-- DOCUMENT TEXT --

start

# Okanagan Military Museum



## Hammer Sandwich (23 Jun 2011)

The Hammer family just got back from a couple of weeks in B.C.

My parents live in Kelowna, and while there, my Dad took me over to see the Okanagan Military Museum.

I have to say, I was _very_ impressed with this Museum.
Square-footage wise, it's not a large place, but is absolutely *crammed* with exhibits. The museum's collection of uniforms, models/dioramas, and _especially_ weapons makes it a really top-notch place in my books.
The exhibits all have excellent, well fleshed out informational placards, and I felt the way everything was laid out was absolutely perfect.


I also found the staff to be friendly, knowledgeable, and very helpful.

It's just a phenomenal place, and I can't put into words how much I enjoyed it.

I wish I had been able to spend even more time there, and take even more pictures, (although I went twice in 2 days).

If anyone is ever in or around Kelowna, _please_ do not pass this place by.

http://www.okmilmuseum.ca/


....BREAK....more to follow


----------



## Hammer Sandwich (23 Jun 2011)

...More pictures.


----------



## chrisf (23 Jun 2011)

I don't see any C7s in the display case... there's a whole arse load being returned by the ANA... perhaps somone should ask for one to be DEWAT'd and donated....


----------



## Hammer Sandwich (23 Jun 2011)

a Sig Op said:
			
		

> I don't see any C7s in the display case... there's a whole arse load being returned by the ANA... perhaps somone should ask for one to be DEWAT'd and donated....



Well..they did have a _really beaten up_ AK in a display case.....maybe good tradesies?

And, they had a "freddychef" lunch pouch, (don't remember the meal), and a "bread-style-food" package.

I have never smiled and cringed at the same time....until that visit.


----------

end

-- DATA EXTRACT --
start

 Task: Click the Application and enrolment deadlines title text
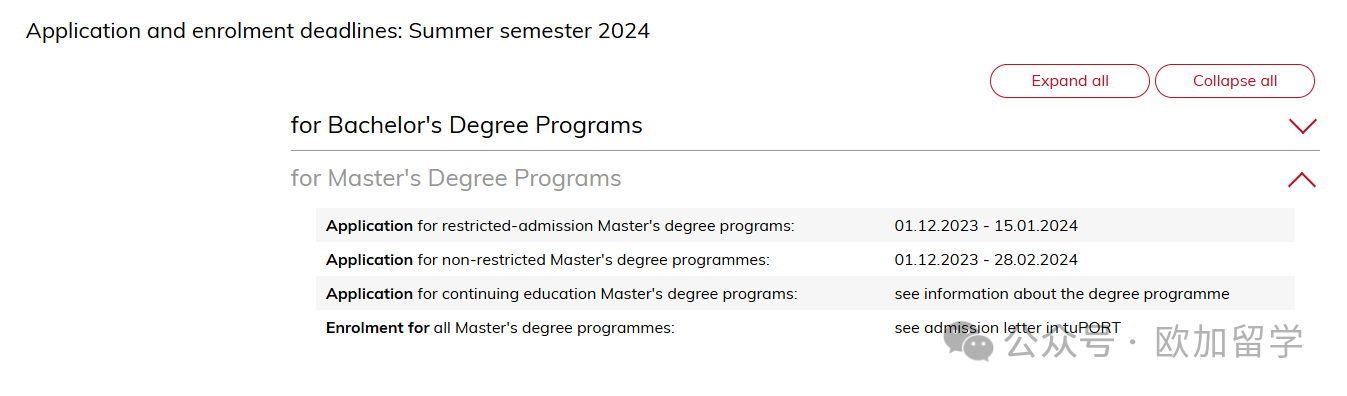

end

-- PROBLEMS AND TASKS --
#1 Using the forum thread about the Okanagan Military Museum, decide whether each statement agrees with it, and answer yes or no, quoting the words from the thread that settle it. (a) The writer's parents live in Kelowna. (b) By square footage, the museum is a large place. (c) The writer visited the museum only once.
#2 According to the forum thread about the Okanagan Military Museum, what weapon did the museum have in a display case in a really beaten-up state?
#3 Repeat the part of the forum thread about the Okanagan Military Museum that opens with the words containing "My parents live" and closes with "I enjoyed it.".

-- ANSWERS BELOW --
#1
(a) Yes: "My parents live in Kelowna"
(b) No: "Square-footage wise, it's not a large place"
(c) No: "although I went twice in 2 days"

#2 An AK.

#3
My parents live in Kelowna, and while there, my Dad took me over to see the Okanagan Military Museum.

I have to say, I was _very_ impressed with this Museum.
Square-footage wise, it's not a large place, but is absolutely *crammed* with exhibits. The museum's collection of uniforms, models/dioramas, and _especially_ weapons makes it a really top-notch place in my books.
The exhibits all have excellent, well fleshed out informational placards, and I felt the way everything was laid out was absolutely perfect.


I also found the staff to be friendly, knowledgeable, and very helpful.

It's just a phenomenal place, and I can't put into words how much I enjoyed it.